Stored records
══════════════════════════════

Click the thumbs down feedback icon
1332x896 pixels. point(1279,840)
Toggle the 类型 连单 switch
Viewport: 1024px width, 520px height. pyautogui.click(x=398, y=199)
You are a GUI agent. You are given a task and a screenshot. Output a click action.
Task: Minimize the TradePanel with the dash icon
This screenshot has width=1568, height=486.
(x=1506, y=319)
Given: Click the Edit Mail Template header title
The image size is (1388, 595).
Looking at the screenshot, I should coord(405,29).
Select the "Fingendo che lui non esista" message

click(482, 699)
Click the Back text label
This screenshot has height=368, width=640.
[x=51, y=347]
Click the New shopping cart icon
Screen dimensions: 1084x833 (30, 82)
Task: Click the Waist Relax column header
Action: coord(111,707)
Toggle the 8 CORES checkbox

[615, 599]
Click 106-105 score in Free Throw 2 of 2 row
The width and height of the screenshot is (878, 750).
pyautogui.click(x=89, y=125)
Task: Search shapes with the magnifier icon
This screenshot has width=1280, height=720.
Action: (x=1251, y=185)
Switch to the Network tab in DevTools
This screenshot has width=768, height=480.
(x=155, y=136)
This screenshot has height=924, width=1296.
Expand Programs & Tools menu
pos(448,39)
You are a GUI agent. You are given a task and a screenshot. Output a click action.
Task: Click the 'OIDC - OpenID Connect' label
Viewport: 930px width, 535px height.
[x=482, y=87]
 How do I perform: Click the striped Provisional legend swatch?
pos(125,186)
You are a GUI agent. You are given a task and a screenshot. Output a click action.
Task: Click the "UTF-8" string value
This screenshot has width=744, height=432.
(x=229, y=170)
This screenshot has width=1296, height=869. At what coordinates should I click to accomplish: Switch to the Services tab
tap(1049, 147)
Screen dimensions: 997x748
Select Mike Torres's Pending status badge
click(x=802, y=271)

══════════════════════════════

=== EXERCISE INSTRUCTIONS ===
Go through the records above and return every line that holds the string "with".

=== SOLUTION TO THE PROBLEM ===
Task: Minimize the TradePanel with the dash icon
Task: Search shapes with the magnifier icon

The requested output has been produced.